税金は「払っていればいい」のではなく、「納期限通りに遅れずに払っていること」が求められます。過去に未納がある場合は当然すべて支払う必要がありますが、支払っていても「納期が遅れていた」という履歴があると、素行要件で大きなマイナス評価を受けます。遅れた履歴がある場合は、その後12年間、適正な期限内納付の実績を積み上げてから申請する必要があります。

厚生年金・国民年金・医療保険(国民健康保険・健康保険等)の加入および保険料の支払い状況

年金に関しても、税金と同様に極めて厳しく審査されます。直近2年間の年金保険料の支払い状況が確認されるため、未納がある場合はすぐに解消しなければなりません。会社員の方で厚生年金に加入している場合は問題ありませんが、国民年金の方で未納や遅延がある場合は、過去の未納分を遡って支払い、その後一定期間(※2)きちんと期限通りに納付している実績を作る必要があります。

※2:医療保険(健康保険含む)及び国民年金(厚生年金含む)一定期間申請時から遡って最低でも24ケ月間の保険料の納期遅れがないことを求められます。

当事務所の強み:社会保険労務士法人の併設

帰化申請において、会社員・経営者の方が最も不安に思われるのが「税金・年金・社会保険」の整合性です。当事務所は社会保険労務士法人を併設しているため、労務と社保のプロの視点から、年金未納や手続き漏れがないかを申請前に精密に精査し、法務局に一発で受け付けられる状態へ整えることが可能です。

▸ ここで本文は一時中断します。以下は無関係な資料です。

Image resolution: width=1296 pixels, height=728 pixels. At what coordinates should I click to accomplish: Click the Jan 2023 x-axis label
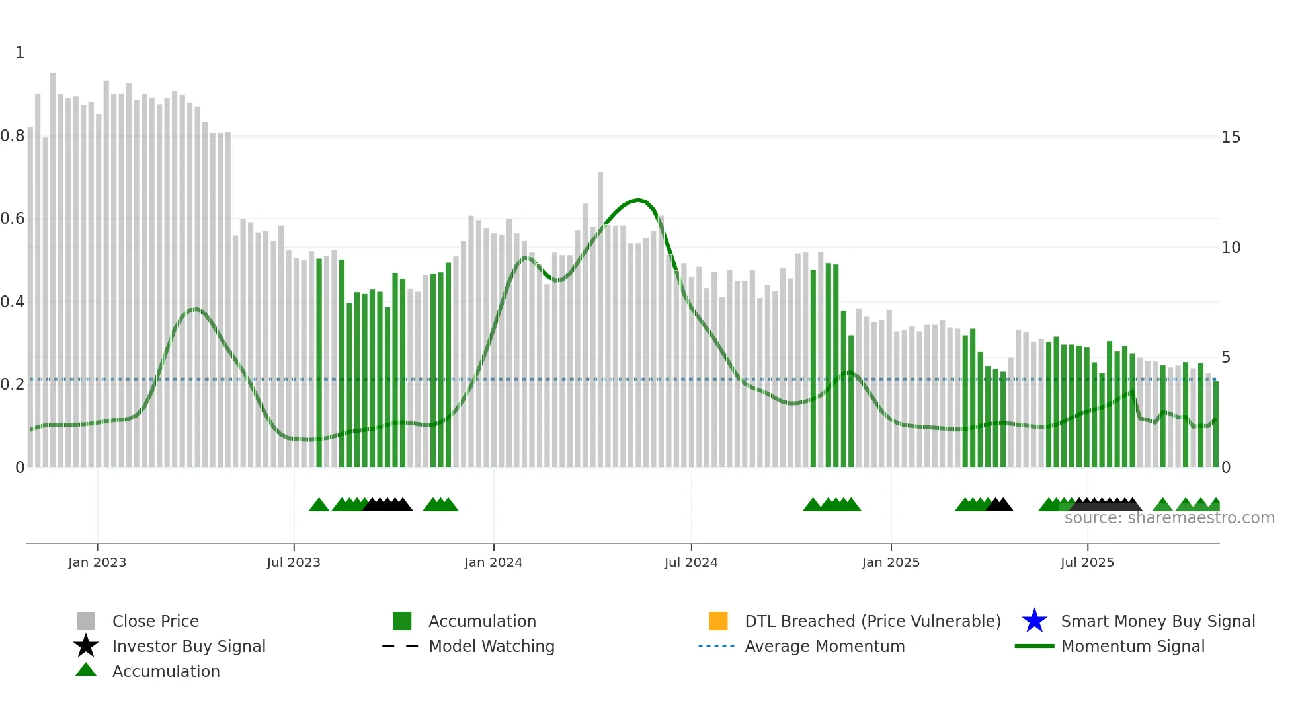click(x=97, y=562)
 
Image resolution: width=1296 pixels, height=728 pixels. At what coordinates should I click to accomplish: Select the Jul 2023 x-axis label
click(x=294, y=562)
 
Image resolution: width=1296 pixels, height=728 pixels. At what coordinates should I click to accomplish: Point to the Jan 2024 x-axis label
click(x=493, y=562)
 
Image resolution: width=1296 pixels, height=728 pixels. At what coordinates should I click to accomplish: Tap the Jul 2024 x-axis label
click(x=691, y=562)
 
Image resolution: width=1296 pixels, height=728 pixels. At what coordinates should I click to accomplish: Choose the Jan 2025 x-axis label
click(x=891, y=562)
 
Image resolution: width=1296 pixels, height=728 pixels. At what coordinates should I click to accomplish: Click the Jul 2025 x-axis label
click(x=1087, y=562)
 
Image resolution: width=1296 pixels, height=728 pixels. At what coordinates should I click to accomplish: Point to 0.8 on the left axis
click(x=13, y=136)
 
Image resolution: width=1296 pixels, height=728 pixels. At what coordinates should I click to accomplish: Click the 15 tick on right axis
click(x=1231, y=137)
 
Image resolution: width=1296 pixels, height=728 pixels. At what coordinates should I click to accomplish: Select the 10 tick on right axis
click(x=1231, y=248)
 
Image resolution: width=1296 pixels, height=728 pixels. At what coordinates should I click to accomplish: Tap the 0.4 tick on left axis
click(x=13, y=302)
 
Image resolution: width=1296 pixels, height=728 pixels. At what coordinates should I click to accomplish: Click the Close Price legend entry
click(x=155, y=621)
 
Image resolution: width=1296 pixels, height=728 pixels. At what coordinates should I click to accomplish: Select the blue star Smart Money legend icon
click(x=1034, y=621)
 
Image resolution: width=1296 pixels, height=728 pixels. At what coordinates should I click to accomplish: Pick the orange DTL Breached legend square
click(x=718, y=621)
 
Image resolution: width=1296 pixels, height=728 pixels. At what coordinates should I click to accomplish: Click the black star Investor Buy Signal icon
click(x=86, y=646)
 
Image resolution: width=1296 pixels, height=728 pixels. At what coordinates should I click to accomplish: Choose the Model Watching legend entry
click(x=491, y=646)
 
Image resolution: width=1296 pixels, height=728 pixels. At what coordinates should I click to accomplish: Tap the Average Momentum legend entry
click(x=825, y=646)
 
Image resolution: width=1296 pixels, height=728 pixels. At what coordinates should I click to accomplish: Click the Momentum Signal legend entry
click(x=1133, y=646)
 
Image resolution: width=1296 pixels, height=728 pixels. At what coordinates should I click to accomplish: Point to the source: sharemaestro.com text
click(x=1169, y=518)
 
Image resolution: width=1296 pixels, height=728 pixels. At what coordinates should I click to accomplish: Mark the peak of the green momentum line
click(x=637, y=200)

運転免許の交通違反(スピード違反・駐車違反)の回数とリセット期間

車やバイクを運転する方は、過去5年間の交通違反の経歴(運転記録証明書)を提出する必要があります。

「スピード違反や駐車違反などの軽微な違反なら大丈夫」と思われがちですが、過去5年間で56回以上といったように、軽微な違反であっても頻繁に繰り返している場合は「日本の法令を遵守する意識が低い(素行が悪い)」と判断され、不許可のリスクが高まります。

最後の違反から一定期間(目安として数ヶ月〜1年以上)が無事故・無違反であればリセットされる傾向がありますので、違反回数が多い方は時期を慎重に見極める必要があります。なお、酒気帯び運転や人身事故などの重い違反がある場合は、数年間は帰化申請ができません。

特に人身事故については、示談後で示談書の提出が可能な状態でなければ帰化許可は見込めません。

【能力・日本語要件】日本語能力の目安と面接対策

台湾籍の方の場合に、この日本語力不足により不許可といった例は先ず見当たりませんので、その他の国と比べて安心できる項目になると思います。日本国籍を取得するにあたり、日本で不自由なく暮らしていけるだけの日本語能力(能力要件)がチェックされます。

帰化の日本語審査においては、主に以下の2つの観点が見られます。

  • 日常会話のレベル: 面接官の質問を正しく理解し、自分の言葉で受け答えができるか

  • 読み書きのレベル: ひらがな、カタカナに加え、簡単な漢字の読み書きができるか

ハードルは「小学校2〜3年生程度」とされていますが、2026年現在、日本語確認の傾向は少しずつ厳格化の一途をたどっています。

以下で、具体的な審査の目安と、当日に向けた面接対策を詳しく見ていきましょう。

帰化面接で求められる日本語レベル(小学校2から3年生程度)

帰化申請で求められる日本語のレベルは、一般的に「日本の小学校3年生程度」と言われています。

非常に高い専門的な語学力が求められるわけではありませんが、日常の会話がスムーズにできること、ひらがな・カタカナのほか、簡単な漢字の読み書きができることが基準となります。法務局での事前相談や本申請の窓口でのやり取りを通じて、担当官が「この人は日本語でのコミュニケーションに問題がないか」を当然にチェックしています。

面接官がチェックするコミュニケーションのポイント

本申請が受理されてから数ヶ月後に、法務局で「帰化面接」が行われます。面接では、提出した申請書類の内容(来日の経緯、仕事の内容、家族関係など)について口頭で質問されます。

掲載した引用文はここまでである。